INPUT section start

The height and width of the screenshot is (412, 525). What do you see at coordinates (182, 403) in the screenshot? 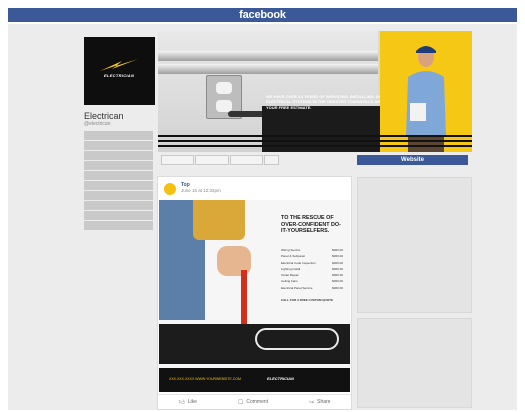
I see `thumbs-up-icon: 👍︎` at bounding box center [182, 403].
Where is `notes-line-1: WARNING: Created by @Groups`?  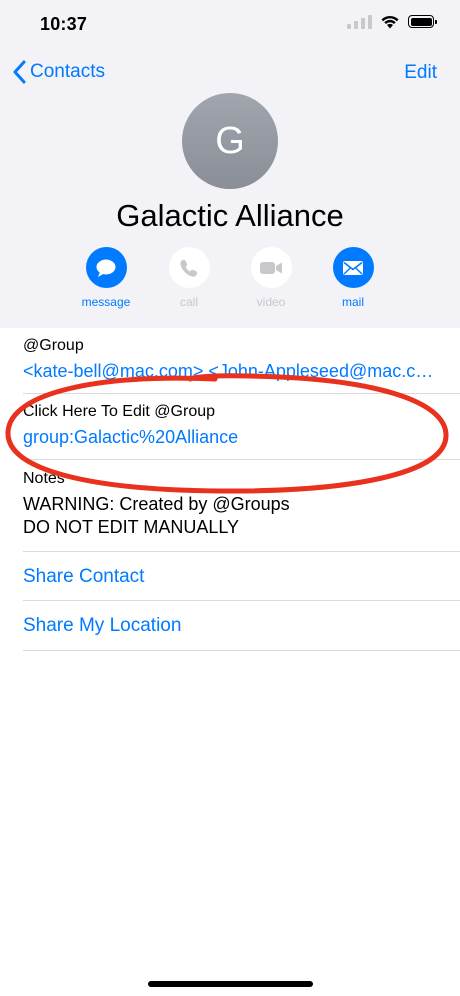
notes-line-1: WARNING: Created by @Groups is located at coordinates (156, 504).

INPUT section end
INPUT section start

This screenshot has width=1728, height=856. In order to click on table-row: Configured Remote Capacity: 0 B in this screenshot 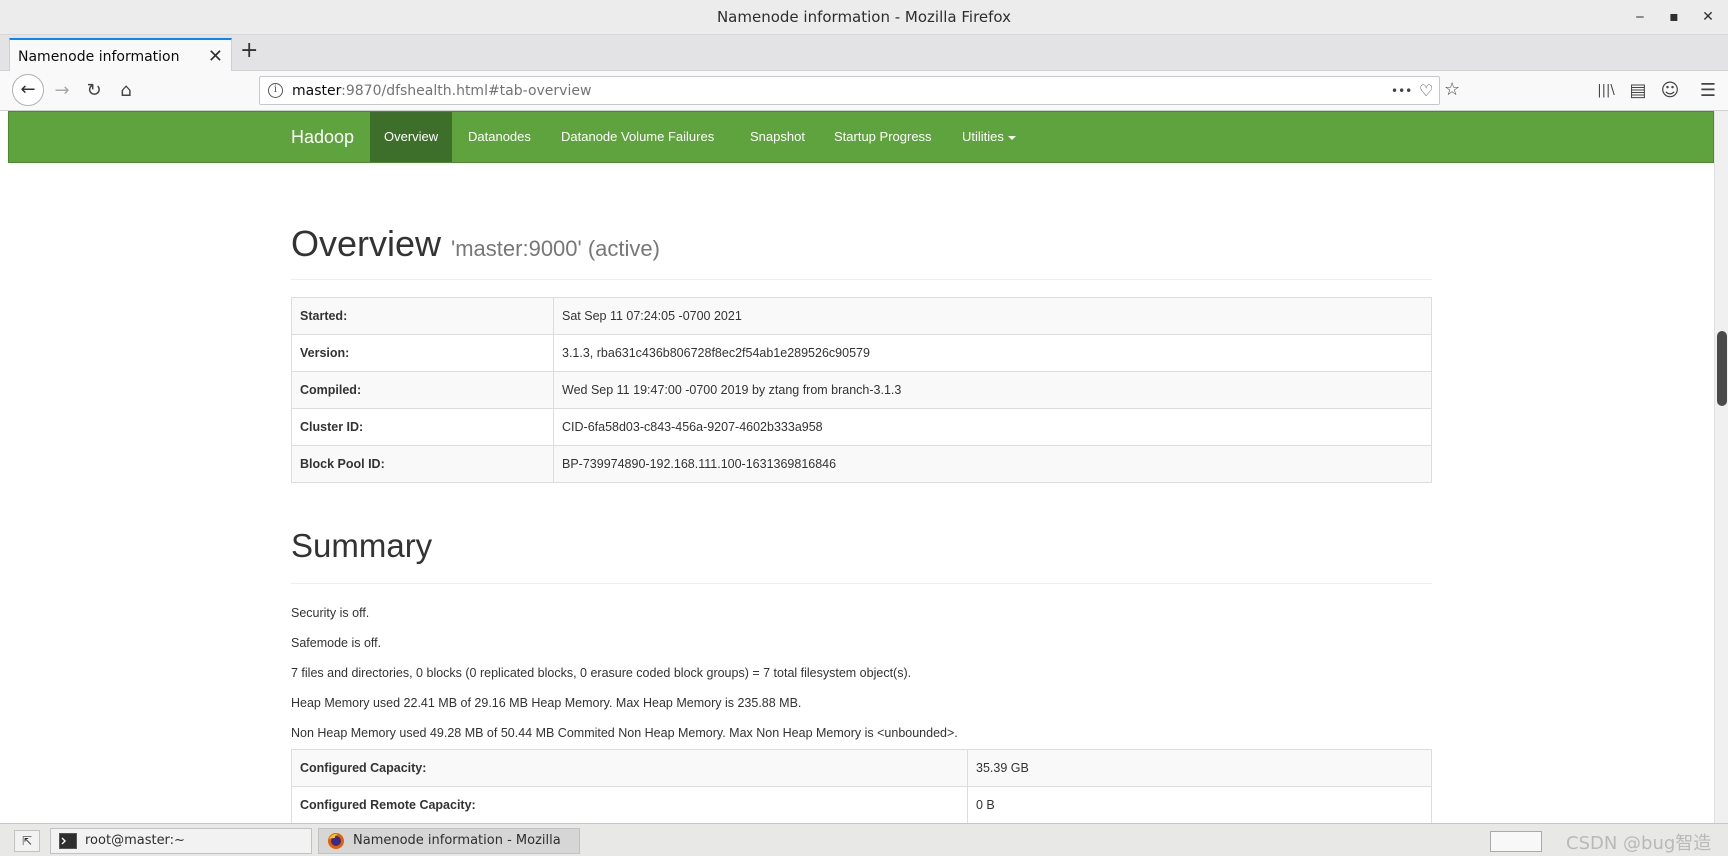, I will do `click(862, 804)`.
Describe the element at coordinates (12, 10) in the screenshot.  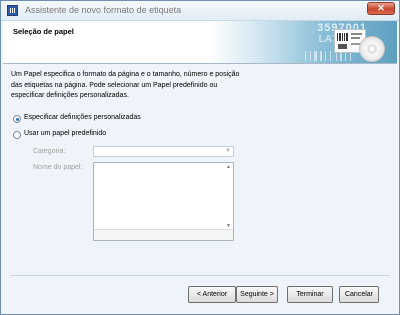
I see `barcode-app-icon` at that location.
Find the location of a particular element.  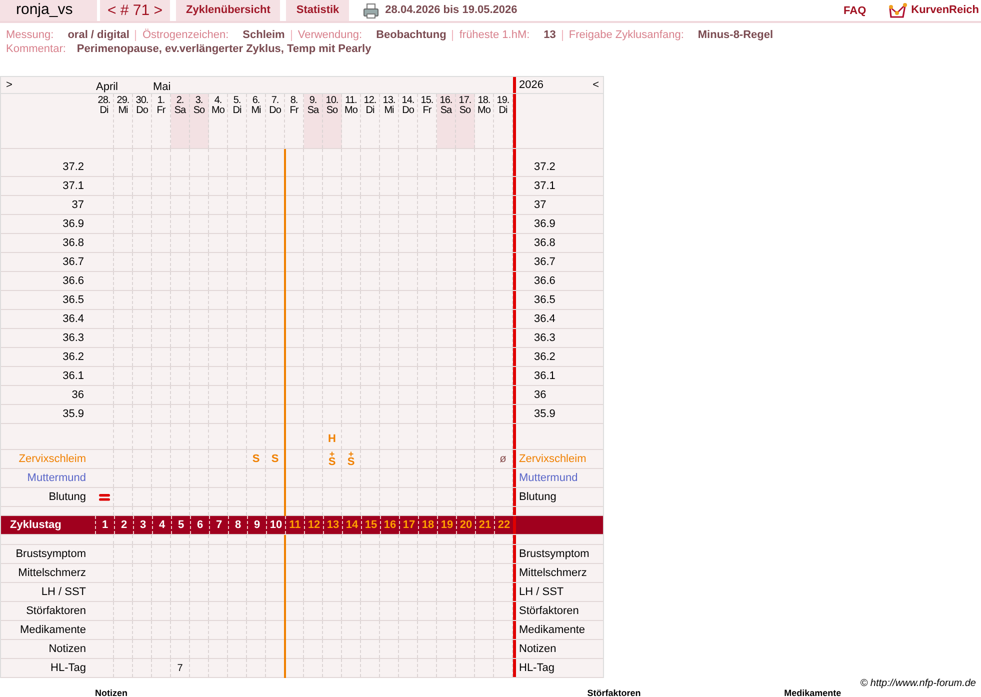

INPUT section end
INPUT section start

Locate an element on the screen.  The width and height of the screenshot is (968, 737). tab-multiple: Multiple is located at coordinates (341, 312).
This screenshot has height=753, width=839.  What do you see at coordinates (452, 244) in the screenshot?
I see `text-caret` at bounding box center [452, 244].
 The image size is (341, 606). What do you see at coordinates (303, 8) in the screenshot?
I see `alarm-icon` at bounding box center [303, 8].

INPUT section end

ASSIGNMENT:
Repeat the rows from the line with "The height and" to the line with "notes-line-1: WARNING: Created by @Groups is", including both of those lines, and leave the pictures out of your answer.

ANSWER AREA:
The height and width of the screenshot is (412, 525). What do you see at coordinates (182, 403) in the screenshot? 
I see `thumbs-up-icon: 👍︎` at bounding box center [182, 403].
Where is `notes-line-1: WARNING: Created by @Groups`?  
notes-line-1: WARNING: Created by @Groups is located at coordinates (156, 504).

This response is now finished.